"HAITI BANZA STYLE"
In 2003 an early Banjo finally turned up which was clearly akin to some of the earliest banjos made in North America by African American Slaves. The Haiti Banza was collected in 1840, by an Abolitionist in
Haiti. Until now it has gone unnoticed in the collection of the Musee de la Musique, Paris. The Banza was rediscovered when Saskia Willeart, of the Musical Instrument Museum, Brussels, was searching for material for her museum's Banjo! exhibit. As soon as word of the Haiti Banza got to me, I made plans to travel to Europe to see it. I measured and photographed the Banza inside and out.
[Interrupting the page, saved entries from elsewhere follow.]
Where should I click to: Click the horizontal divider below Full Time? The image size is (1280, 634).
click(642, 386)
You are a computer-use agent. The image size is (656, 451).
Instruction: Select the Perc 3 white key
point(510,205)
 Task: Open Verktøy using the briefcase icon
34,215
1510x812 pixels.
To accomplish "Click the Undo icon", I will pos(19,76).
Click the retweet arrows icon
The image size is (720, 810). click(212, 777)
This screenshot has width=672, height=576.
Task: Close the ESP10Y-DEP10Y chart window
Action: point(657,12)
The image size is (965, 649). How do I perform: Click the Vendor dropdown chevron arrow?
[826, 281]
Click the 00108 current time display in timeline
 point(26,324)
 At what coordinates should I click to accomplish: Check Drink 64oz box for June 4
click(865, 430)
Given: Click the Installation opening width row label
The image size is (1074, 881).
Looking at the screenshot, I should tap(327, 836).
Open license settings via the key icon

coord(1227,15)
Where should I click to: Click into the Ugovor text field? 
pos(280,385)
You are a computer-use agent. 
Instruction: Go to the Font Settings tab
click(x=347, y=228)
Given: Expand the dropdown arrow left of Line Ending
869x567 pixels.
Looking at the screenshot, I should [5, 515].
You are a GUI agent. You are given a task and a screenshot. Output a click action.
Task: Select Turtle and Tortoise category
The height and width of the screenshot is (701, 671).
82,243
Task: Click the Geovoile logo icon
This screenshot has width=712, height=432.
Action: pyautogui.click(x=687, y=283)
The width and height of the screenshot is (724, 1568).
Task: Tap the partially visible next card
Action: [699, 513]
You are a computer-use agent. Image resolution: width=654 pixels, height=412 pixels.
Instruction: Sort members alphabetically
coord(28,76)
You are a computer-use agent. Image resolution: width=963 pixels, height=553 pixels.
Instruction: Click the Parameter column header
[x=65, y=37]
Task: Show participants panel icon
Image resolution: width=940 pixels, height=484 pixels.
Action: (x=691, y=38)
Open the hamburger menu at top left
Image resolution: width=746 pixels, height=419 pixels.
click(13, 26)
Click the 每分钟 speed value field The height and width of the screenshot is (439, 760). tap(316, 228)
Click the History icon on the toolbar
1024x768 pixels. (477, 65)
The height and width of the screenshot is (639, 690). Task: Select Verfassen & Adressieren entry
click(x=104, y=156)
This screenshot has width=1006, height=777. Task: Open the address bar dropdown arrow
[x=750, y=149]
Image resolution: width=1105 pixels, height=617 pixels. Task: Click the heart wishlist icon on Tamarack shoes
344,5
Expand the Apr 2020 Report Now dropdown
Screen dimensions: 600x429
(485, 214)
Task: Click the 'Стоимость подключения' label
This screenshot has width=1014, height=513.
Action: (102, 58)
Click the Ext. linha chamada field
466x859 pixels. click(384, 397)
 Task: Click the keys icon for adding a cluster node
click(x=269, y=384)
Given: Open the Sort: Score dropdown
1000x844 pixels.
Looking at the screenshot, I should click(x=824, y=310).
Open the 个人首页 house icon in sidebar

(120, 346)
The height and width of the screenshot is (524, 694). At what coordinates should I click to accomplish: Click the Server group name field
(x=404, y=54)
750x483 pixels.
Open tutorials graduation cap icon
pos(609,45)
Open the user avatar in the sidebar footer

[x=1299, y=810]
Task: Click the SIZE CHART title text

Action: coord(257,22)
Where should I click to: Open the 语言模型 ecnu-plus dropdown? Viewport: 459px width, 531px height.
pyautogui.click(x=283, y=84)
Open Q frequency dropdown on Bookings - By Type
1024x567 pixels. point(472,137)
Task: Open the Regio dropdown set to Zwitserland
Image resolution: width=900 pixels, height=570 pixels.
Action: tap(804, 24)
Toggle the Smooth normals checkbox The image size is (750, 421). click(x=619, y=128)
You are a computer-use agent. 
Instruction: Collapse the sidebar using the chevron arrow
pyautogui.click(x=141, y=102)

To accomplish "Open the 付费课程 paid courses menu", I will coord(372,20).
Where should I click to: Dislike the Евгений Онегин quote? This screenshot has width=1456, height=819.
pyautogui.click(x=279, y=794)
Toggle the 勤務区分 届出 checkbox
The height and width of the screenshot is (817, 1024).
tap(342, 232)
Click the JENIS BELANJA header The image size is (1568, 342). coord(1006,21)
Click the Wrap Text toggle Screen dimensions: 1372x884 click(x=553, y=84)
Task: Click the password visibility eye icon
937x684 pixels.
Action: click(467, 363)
The Haiti Banza is so important that I have faithfully reproduced it, down to the finest measurements and copied every stray tool mark, as well as every stain or scratch on
the instrument. Even these seemingly accidental marks could add something significant to the still scarce evidence about the earliest banjos of the Americas. The reproductions of it I've made thus far are all in a "just before collected" state. I've recreated the missing bridge, nut and left off the original collectors notes, written on the instruments head. I've also not reproduced the extensive cracking to
the gourd.
One of the most interesting things about the Haiti Banza is it's close resemblance to the banjos illustrated by Sloan as well as the banjo in the "Old Plantation" painting. They are clearly all part of the same New World, gourd banjo tradition. Especially pleasing to me is the fact that my interpretation of those images, which I'd been making for years before the discovery of the Haiti Banza, are so similar to it. In a sense a hypothesis suggested by my reproductions is now proven. The resemblance is so close in fact, that while the Haiti Banza was sitting next to one of my reconstructions of the Old Plantation banjo in Brussels Musical Instrument Museum, Mia Awouters, the museums director said to me, "What you've done here, is remarkable."